#### QUOTED PASSAGE
3.2 Data sample and training

As mentioned above, four level 2 parameters are used for our cluster analysis: layer mean attenuated backscatter at 532 nm, β532, layer-integrated volume depolarization ratio at 532 nm, δv, total attenuated backscatter color ratio, χ, and mid-layer altitude, zmid. The selection of four dimensions is based on many previous studies (e.g., Liu et al., 2004, 2009; Hu et al., 2009; Omar et al., 2009; Burton et al., 2013), which show that clouds, aerosols, and their subtypes are quite different based on these observations. β532, δv, and χ are the fundamental lidar-derived optical properties that form the basis for our discrimination scheme. We also include altitude, as the joint distributions of altitude with the various lidar-derived optical properties have proven to be highly effective in identifying different feature types.

In this study, we apply FKM at a global scale. For any given region, results derived from a localized cluster analysis will likely give us better classifications compared to the results from a global-scale analysis, but investigating and/or characterizing these differences lies well beyond the scope of this study. The data sample size also strongly influences the clustering results. For example, clustering into two classes with a full complement of CALIPSO data could identify clear and “not clear” scenes. If clear scenes are excluded, clustering could separate clouds and aerosols. If only clear scenes are included, clustering could possibly provide a means of identifying different surface types. With only cloudy data, clustering could be used to derive thermodynamic phase classification. With only aerosol data, clustering is actually aerosol subtyping. With only liquid cloud data, clustering could separate cumulus and stratocumulus. So, the size and composition of the dataset is very important for our analysis, which strongly depends on the objective of the classification.
########
EXERCISE INSTRUCTIONS>
1. In the data sample and training section, what can clustering separate when the dataset holds only liquid cloud data?
2. Continue the data sample and training section from its last sentence.
#### MATERIAL PROVIDED
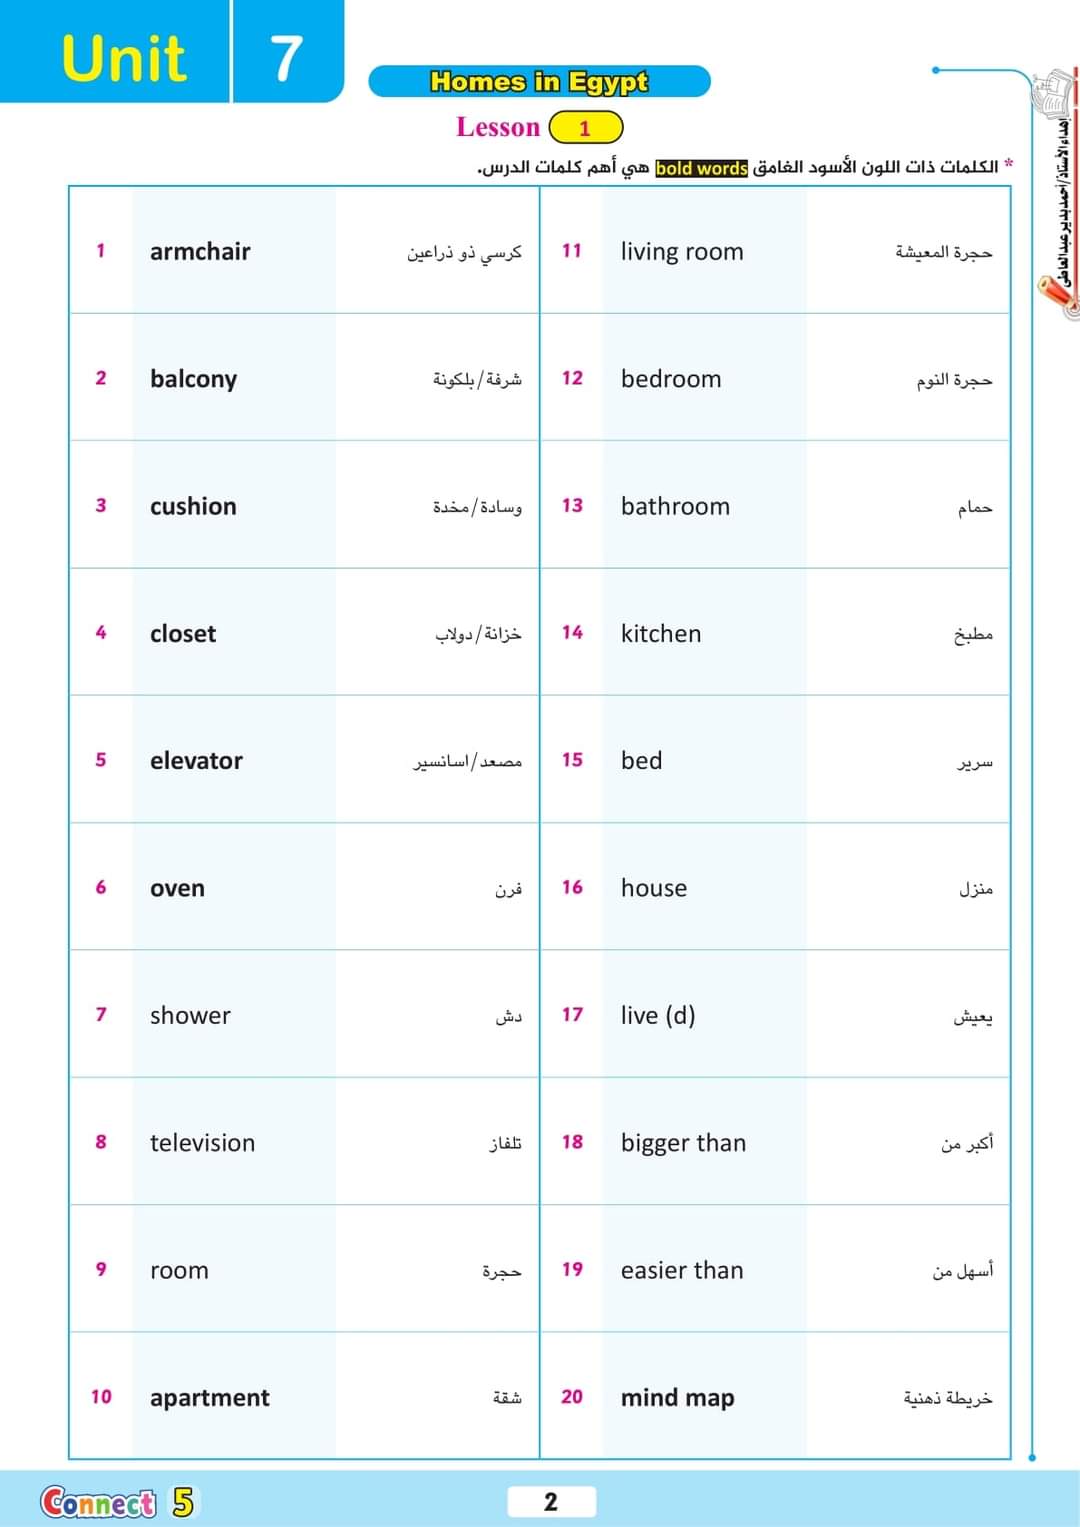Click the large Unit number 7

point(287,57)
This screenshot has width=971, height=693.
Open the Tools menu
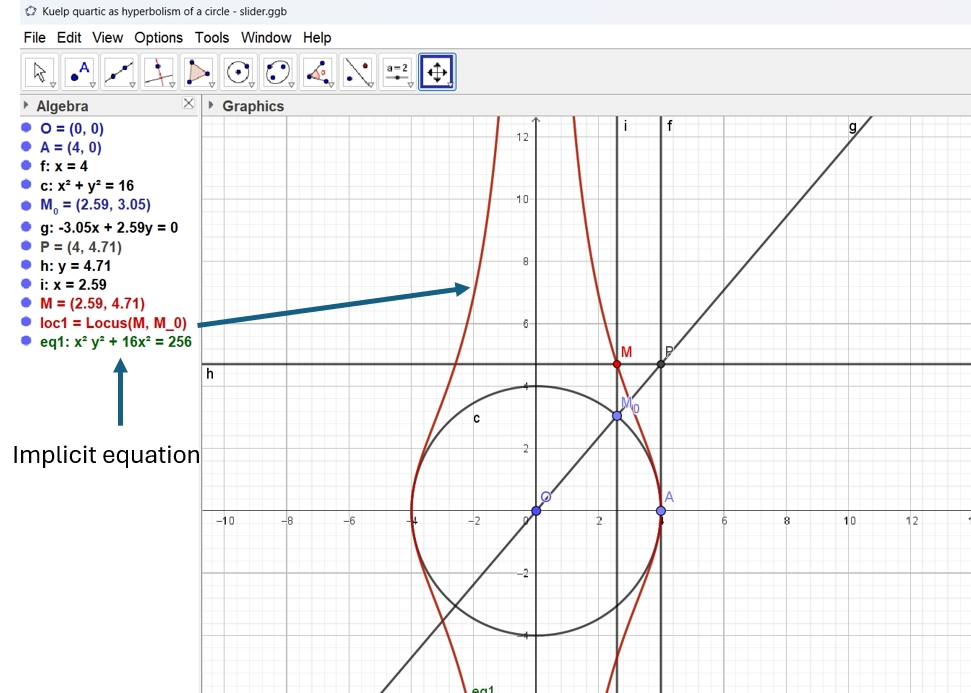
########
TASK RESPONSES>
1. Cumulus and stratocumulus.

2.
To extrapolate the classification of identifiable elements using FKM from a small subset to a broader population, we identify an appropriate training dataset from which the classifications can be derived (Burrough et al., 2000). This training data should be representative of the broader sample for which the classification will be implemented (i.e., both must span similar domains). To ensure the selection of an appropriate training dataset, the shapes of the PDFs of the relevant parameters derived from any proposed training set should closely match the shapes of the corresponding parameter PDFs derived from the global long-term dataset. Data from the month of January 2008 are used to determine the optimal number of classes (k) and fuzzy exponent (ϕ) required for classification and optimal values of the performance parameters, and to calculate class centroids for interpretation of similarities and differences between classes. To avoid errors due to small sample sizes, we used the same month of global observations (January 2008) to do the subsequent comparisons with COCA results.

Figure 2 shows approximate probability density functions (computed by normalizing the sum of the occurrence frequencies to 1) for different lidar observables for liquid water clouds, ice clouds composed of either randomly or horizontally oriented ice crystals, and aerosols during all of January 2008. Liquid water clouds have the largest β532 and χ values compared with other species. Aerosols generally have the smallest χ, δv, and β532, and ice clouds have the largest δv compared with the other two species. There is overlap between species, but these three parameters are still sufficient to separate aerosols and different phases of cloud in most cases. Figure 2d, e, and f are from a single half orbit (2008-09-06T01-35-29ZN) of observations. The PDFs of one half orbit and 1 month of observations appear to agree very well, which means that focused feature clustering studies that use the FKM method can be applied to a small sample such as one-half orbit of observations and not cause significant biases to the standard full dataset.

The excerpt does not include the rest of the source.